[Opening EXERCISE INPUTS section]

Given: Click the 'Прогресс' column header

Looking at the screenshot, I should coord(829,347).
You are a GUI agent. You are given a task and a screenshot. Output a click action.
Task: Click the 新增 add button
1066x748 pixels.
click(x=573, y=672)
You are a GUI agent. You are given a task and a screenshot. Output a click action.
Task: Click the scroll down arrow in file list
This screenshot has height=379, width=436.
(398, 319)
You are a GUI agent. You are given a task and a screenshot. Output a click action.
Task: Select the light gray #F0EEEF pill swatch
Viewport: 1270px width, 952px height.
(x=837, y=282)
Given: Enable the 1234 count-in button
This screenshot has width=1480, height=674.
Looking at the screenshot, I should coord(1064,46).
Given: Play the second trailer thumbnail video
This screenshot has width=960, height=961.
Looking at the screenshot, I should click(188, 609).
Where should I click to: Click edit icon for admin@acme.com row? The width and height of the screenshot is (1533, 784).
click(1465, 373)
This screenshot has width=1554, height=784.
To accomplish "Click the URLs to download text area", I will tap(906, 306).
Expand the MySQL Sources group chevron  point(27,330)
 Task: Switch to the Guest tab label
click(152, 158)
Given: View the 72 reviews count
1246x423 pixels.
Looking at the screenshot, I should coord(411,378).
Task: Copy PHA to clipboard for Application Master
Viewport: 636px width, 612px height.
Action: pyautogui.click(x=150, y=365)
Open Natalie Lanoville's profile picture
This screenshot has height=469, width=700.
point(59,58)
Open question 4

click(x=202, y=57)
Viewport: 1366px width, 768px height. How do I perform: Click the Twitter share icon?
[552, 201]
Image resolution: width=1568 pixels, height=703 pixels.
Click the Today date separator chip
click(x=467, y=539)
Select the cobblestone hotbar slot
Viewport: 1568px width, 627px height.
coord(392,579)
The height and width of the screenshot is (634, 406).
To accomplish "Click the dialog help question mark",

[Closing EXERCISE INPUTS section]

EXERCISE: Reproduce only those lines of the entries above that run from the line with "Open question 4" to the final line.

ANSWER FOR THE TASK:
Open question 4

click(x=202, y=57)
Viewport: 1366px width, 768px height. How do I perform: Click the Twitter share icon?
[552, 201]
Image resolution: width=1568 pixels, height=703 pixels.
Click the Today date separator chip
click(x=467, y=539)
Select the cobblestone hotbar slot
Viewport: 1568px width, 627px height.
coord(392,579)
The height and width of the screenshot is (634, 406).
To accomplish "Click the dialog help question mark",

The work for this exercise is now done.